Just how polymorphic are you?

I’ve seen several very real manifestations of this problem. I’ve worked with two people, at two different companies, who could virtually recite the C++ language reference manual from memory, sure to impress almost any interviewer, but resigned after half-finishing the development of major systems. This isn’t necessarily a bad thing in itself, but in both cases what they left behind was so convoluted, overly complex, and incomprehensible to anyone but themselves that the remaining team members, all highly skilled, had no choice but to scrap it completely and start from scratch — months of labour and tens of thousands of dollars (at least) up in smoke. The fact that you know the most arcane details of polymorphism in object-oriented programming languages, or that you're an expert on how to use functors, doesn’t mean you know how to design and build a usable, flexible system that other people can understand and maintain (as they will surely have to do at some point).

I experienced a truly absurd variant of this kind of small-minded “measurability” a few years ago, when a headhunter gave me a long questionnaire to complete and flat-out refused to submit me to any of her clients until I’d done so.

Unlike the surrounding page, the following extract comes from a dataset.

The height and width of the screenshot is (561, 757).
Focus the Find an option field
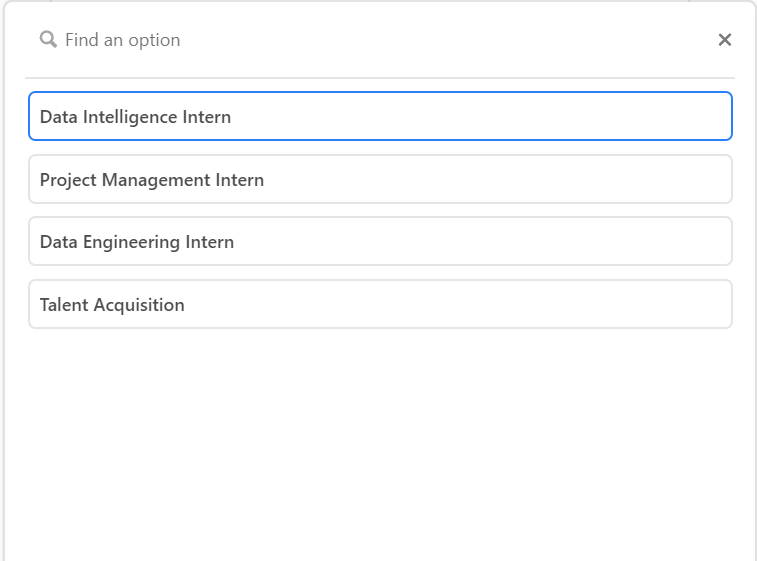377,40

Among the crucial information I had to provide was how many total lines of code I’d written in each of several languages (about as meaningless a statistic as I can think of) and what my score on the SAT (Scholastic Aptitude Test) was. This was in 2008, when I was in my late forties. I took the SAT in 1974, when I was 15. I never filled out the questionnaire or contacted this headhunter again.

But back to interviews: While many people ask decontextualised reference-manual-type questions rather than trying to genuinely assess a candidate’s design skills, flexibility, and general ability to think, there are some whose approach to interviews borders on sadism — approaching the task with the intention of stumping the candidate with the most complex problems they can possibly come up with, or technical questions that virtually no one can be expected to answer from memory.